New survey shows Edmontonians believe City headed in wrong direction
Public Perception: Edmonton is Off Course: Urban Development and Growing Public Discontent
The latest Léger survey (October 3, 2025) reports what Edmontonians have been saying for the past two years: the city is off course. More than twice as many residents believe Edmonton is heading in the wrong direction (64%) as think it is on the right track (26%). This concern is more dramatic among those over 35 and likely voters (78% and 72% respectively). This is not a marginal finding; it is a strong indicator of widespread dissatisfaction with the city’s current trajectory, including how City Council plans and makes decisions.
This interpretation is reinforced by the City of Edmonton’s own Public Satisfaction Survey (2024) that 27% of the public are satisfied with land use planning and 24% with building permitting and development issues. The City has placed this in its primary opportunity category meaning that it is a priority for change.
The paradox is that Edmonton is rated as having one of the fastest building approval systems in Canada. The problem is not speed. It is about substance, trust, and the real life impacts residents experience. The Leger survey does not probe these deeper issues and does not provide context.
According to the City of Edmonton’s 2025 Pulse Report, only 16% city-wide know much about infill development issues. Awareness is highest among homeowners and lowest among renters and lower-income residents.
However, knowledge increases rapidly with direct experience. 83% of Central Edmonton residents report high awareness and place a high priority on this issue. Unlike taxation, infill development is not a household issue until it comes to your neighbourhood. Only then, does the issue climb rapidly up the scale of priorities.
The Leger survey must be viewed in this context. When it asked the public for their immediate 3 priorities from a long list of 21 items, taxation naturally headed the list (43%) because it is an issue every household understands.
The next most important issues were safety downtown (28%) and addressing poverty (25%). The third tier or priorities was a mixed bag (14% to 19% importance) where infill was mentioned in the company of road construction, government size and basic services.
Given that the infill development has the lowest public knowledge (16%), it scored surprisingly high on the list overall and significantly ABOVE economic diversification, climate change and improving public transportation: issues that top the media and have high public awareness.
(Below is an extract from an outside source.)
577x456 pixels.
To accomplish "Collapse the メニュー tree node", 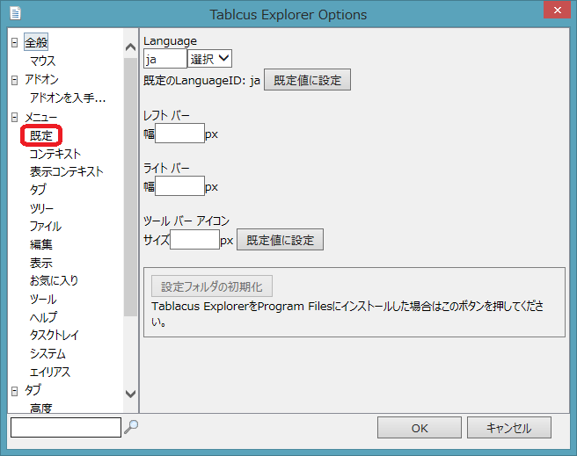I will coord(14,117).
The most surprising finding is that respondents put a very low priority on attracting more people to their community. In fact, it was ranked at the very bottom of residents’ priorities (3%). This is revealing as it suggests that most Edmontonians are not asking City Council to pursue rapid population growth or aggressive expansion as a priority. It is asking for stabilization: safety and a hold on increasing taxes, even at the expense of services being cut (47% agreeing).
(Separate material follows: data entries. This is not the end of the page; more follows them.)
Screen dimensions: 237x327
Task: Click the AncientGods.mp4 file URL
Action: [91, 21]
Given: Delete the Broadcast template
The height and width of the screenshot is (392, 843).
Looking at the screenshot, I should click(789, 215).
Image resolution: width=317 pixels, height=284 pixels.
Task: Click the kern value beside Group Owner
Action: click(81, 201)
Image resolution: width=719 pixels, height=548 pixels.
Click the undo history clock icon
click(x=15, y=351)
The messages are clear: the city is moving in the wrong direction causing the public to feel instability, uncertainty and concern about costs. The public feels it is losing ground. ENU’s own studies reveal factual losses:
• Single Family housing: where the stock in established neighbourhoods is shrinking as properties are picked up by speculators, torn down and redeveloped into condos and rental apartments.
• Opportunities for Youth: to purchase older starter homes at traditionally affordable Edmonton rates as fixer-uppers.
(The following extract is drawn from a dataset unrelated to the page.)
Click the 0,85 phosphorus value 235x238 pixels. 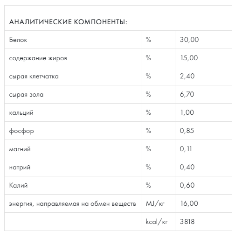coord(187,131)
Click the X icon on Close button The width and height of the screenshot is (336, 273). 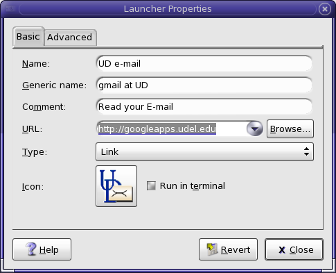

• Affordability with rising prices: through City policies that are turning homes into investment products rather than places for families to get a foothold into housing that fits their needs.
• A Population displaced: Instead of adapting to higher density, many families are turning away from Edmonton’s mature neighbourhoods due to uncertainty and electing to move to the suburbs where they can find single family homes. Over 60% of new building permits for housing are in the suburban areas, according to city reports.
• A growing imbalance between housing and incomes: Alberta’s purchasing power has fallen by 13% since 2014, and real wages have dropped by 3.6% since 2019 (while rising 3.3% nationally) while cost of housing has increased.
These are the structural consequences of poor policy choices on urban growth and planning. It doesn’t have to be this way.
If the next Council is serious about reversing direction, it must treat infill not as a technical planning question but as a systemic issue that impacts affordability, livability, and governance. This means rebalancing zoning to preserve a mix of housing types, aligning growth with infrastructure safety, and rebuilding public confidence in development decisions.
Only then will Edmonton begin to feel like a city heading in the right direction.